Still homesick for something

It's been six months since my mother died. After her death, I was busy helping my family wrap up the estate. Then I was immersed in the process of buying a car, packing and shipping my stuff, and driving to Tucson. Then I got busy finding a place to live. For the past two months in Tucson, I've been rolling with the weather, from warm to hot to blazing, and then to wind, rain, and thunder. I guess I could pat myself on the back for being in the moment, but at some point, don't we have to stop and reflect?

I spent the last five years of my life drawing inward toward my mother in a tightening orbit. Now she's gone. It's as if someone moved the sun. Like, there I was trotting around her, fetching, carrying, singing, showing up for whatever her moment looked like, and suddenly, there's nothing in the center anymore. It's just blank space.

You might be thinking, well, Carol, you didn't have to lose yourself so completely in her life that you lost your own. Nobody asked you to do that. It certainly wasn't on the daughter-duty list. Do I sound like I'm complaining? I think I'm reflecting. I woke up this morning and realized I'm orbiting a black hole. It's an unsettling realization but sooner or later, necessary.

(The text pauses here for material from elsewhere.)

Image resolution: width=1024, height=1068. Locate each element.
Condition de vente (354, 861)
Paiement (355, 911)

I store an image in my mind of my dead mother lying in the ER bed, eyes shut, mouth just a little open. In that image, to me, it's not really my mother lying there dead, it's an unpainted papier-mâché sculpture of my mother. That's because this fake pale mother has no teeth. Her dentures are in a plastic bag on the counter. That means her face is sunken and misshapen, like the balloon inside popped and the newspaper strips are sagging with gravity. It isn't my mother's face at all. Not the mom I used to visit and talk with and sing with. Some cartoon body with a blanket pulled up to its chin. Nothing to fret about, nothing to miss. 

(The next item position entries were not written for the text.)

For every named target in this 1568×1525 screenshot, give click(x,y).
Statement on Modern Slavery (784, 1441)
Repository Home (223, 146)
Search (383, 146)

I talk to her every now and then while I'm stuck in stasis (indoors in the heat and monsoon) waiting for my new home to appear. Ma, I say. Sometimes that's all I say. Ma. Ma. Ma. I sound like one of those kids that frazzled mothers drag around grocery store aisles. You see them yanking on their mothers' jackets and demanding candy. Ma! Chocolate! Ma! Pay attention to me. 

I miss what she used to be, not what she became. I would not want her back. She would not want to be back. Likewise, I don't miss Portland but I'm not home yet in Arizona. I don't know where I belong, or if I ever belonged anywhere. When I think of "home," no place comes to mind, no place I can say, yeah, that place, now that place was home. Home for me has always been about people. I always came or went because of people. Now I'm alone and I have to put myself in the center of my orbit if I want to create my next home. Conceptually I know how to do that but I'm not feeling it yet in my body or soul.